Avec la technologie kinect, est-on passé d'une conception solitaire du jeu vidéo à une approche plus socialisante ? Cela a-t-il drainé un nouveau public que l'image du  "geek" pouvait auparavant rebuter ?

Raphael Koster : La technologie kinect s'inscrit dans la mouvance des dispositifs vidéoludiques à base de capture de mouvement, tels que la Wii ou la Playstation Move. En ce moment, des jeux comme Just Dance d'Ubisoft fondent leur discours marketing sur une approche de type événementiel, misant sur l'intergénérationnel auprès d'institutions culturelles pour attirer de nouveaux publics vers la connaissance du jeu vidéo. Et le fait est que cela semble marcher : dans des maisons de retraite et centres de loisirs pour personnes âgées, il n'est pas rare de voir installées des Wii pour favoriser la rencontre entre les membres et les jeunes des environs ou de leur famille. Mais ce n'est que le début d'une recherche plus vaste sur la médiation culturelle du jeu vidéo. L'atelier Game Older, à la Gaité Lyrique de Paris, propose par exemple des sessions de jeux sélectionnés pour donner à voir la diversité de ce qui existe aux personnes âgées, sans nécessairement se limiter à la kinect (voir ici). Et l'on voit également, dans des expositions sur le jeu vidéo, fleurir de nouveaux dispositifs interactifs destinés à favoriser l'accès au jeu vidéo aux publics qui n'y sont pas familiarisés.

Les jeux vidéo à destination des enfants sont de plus en plus nombreux. Faut-il y voir un risque, ou bien peuvent-ils contribuer à leur éveil ?

Raphael Koster : Le "risque" d'une pratique culturelle, quelle qu'elle soit, n'est pas dépendante de son support, mais bien du contexte social dans laquelle elle se déploie.

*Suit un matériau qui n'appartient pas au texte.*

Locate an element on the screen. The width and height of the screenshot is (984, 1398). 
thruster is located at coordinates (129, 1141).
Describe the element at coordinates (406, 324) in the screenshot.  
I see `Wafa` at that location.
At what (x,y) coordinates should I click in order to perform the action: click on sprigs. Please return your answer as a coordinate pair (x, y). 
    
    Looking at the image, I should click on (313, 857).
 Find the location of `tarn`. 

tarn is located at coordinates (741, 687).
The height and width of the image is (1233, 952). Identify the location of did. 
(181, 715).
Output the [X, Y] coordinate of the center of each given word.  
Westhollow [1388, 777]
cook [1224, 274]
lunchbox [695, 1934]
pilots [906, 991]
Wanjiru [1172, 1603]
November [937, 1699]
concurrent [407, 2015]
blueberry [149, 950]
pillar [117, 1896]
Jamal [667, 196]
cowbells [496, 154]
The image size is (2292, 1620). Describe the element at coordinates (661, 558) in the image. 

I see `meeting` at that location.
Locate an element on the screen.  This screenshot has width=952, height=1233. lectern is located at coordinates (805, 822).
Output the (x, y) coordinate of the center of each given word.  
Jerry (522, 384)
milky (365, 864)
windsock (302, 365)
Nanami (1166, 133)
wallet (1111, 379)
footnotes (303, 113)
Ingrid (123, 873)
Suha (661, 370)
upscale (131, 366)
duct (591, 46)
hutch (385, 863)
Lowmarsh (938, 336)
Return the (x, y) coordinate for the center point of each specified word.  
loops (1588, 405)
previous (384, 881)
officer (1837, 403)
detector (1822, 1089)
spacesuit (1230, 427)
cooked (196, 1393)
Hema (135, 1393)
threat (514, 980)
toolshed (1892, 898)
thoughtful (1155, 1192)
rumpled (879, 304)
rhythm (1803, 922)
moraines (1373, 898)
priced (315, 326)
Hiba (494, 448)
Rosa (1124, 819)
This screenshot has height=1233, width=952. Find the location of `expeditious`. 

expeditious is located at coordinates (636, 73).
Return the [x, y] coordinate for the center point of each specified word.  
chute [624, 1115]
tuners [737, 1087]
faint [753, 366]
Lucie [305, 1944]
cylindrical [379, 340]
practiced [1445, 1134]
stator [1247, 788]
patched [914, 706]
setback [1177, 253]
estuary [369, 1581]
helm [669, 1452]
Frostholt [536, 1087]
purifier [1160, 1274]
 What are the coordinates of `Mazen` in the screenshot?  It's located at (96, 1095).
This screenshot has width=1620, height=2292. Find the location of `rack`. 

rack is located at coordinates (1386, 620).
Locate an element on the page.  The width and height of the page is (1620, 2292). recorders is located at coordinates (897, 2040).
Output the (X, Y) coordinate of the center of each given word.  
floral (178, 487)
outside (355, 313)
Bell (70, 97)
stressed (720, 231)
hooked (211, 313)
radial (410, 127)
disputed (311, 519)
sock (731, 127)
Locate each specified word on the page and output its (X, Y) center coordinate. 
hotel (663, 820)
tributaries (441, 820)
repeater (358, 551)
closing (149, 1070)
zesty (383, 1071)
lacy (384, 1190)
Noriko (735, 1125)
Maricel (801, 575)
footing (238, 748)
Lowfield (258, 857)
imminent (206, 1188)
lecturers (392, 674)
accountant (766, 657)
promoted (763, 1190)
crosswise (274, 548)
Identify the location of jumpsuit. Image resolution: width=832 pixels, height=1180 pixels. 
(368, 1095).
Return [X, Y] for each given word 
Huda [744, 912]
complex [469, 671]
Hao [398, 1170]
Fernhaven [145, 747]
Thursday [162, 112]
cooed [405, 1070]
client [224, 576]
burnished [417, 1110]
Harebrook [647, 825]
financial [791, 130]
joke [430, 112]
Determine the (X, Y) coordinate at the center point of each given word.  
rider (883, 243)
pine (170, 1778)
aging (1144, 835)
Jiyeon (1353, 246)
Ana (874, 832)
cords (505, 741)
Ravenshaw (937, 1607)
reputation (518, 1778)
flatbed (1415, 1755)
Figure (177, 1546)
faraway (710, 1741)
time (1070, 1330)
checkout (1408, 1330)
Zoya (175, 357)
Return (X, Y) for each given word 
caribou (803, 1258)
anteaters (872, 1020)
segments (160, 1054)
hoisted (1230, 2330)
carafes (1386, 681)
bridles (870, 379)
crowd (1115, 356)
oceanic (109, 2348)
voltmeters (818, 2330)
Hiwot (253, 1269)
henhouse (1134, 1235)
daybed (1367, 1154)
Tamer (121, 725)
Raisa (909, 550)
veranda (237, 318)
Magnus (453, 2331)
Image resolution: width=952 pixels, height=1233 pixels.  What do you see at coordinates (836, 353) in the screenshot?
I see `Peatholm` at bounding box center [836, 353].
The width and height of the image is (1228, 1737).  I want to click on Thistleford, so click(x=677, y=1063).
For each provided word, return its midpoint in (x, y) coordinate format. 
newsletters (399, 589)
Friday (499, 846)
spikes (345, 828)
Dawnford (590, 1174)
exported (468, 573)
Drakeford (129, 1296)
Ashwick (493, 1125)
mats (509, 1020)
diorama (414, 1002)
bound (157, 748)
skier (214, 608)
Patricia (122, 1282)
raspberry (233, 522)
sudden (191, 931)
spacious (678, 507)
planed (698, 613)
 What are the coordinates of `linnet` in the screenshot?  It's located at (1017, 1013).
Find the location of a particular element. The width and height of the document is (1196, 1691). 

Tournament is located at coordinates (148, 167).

La question n'est pas "à quoi faut-il jouer?", mais plutôt "comment jouer?", "avec qui?", "quand?"... Ce qui fait l'éveil d'un enfant, c'est son éducation : c'est à dire les modalités de transmission du savoir.

Laisser un enfant jouer seul au jeu vidéo, sans l'accompagner, ni se préoccuper de ce qu'il fait, c'est perdre l'occasion de faire de sa pratique un moyen de socialisation et de construction en commun de sa sensibilité culturelle. Je joue avec mon fils de 2 ans à des jeux sur Ipad quand nous sommes dans le train. Je veille à choisir ses jeux selon des critères très personnels et intimes qui tiennent à ce que je désire lui transmettre : la musique de l'application "Petites choses", par exemple. J'ai une conception également toute personnelle de ce qui pourrait être "dangereux" pour lui, au sens de trop violent, qui pourrait le heurter sur le moment. Mais il grandit vite, et ces critères évoluent au fil de ce qu'il est capable de faire et de comprendre dans son approche du jeu. Le plus important est de rester en contact avec cet apprentissage, voire même de l'initier et de l'encourager, pour que le jeu vidéo demeure une activité sociale qui intègre aussi la cellule familiale.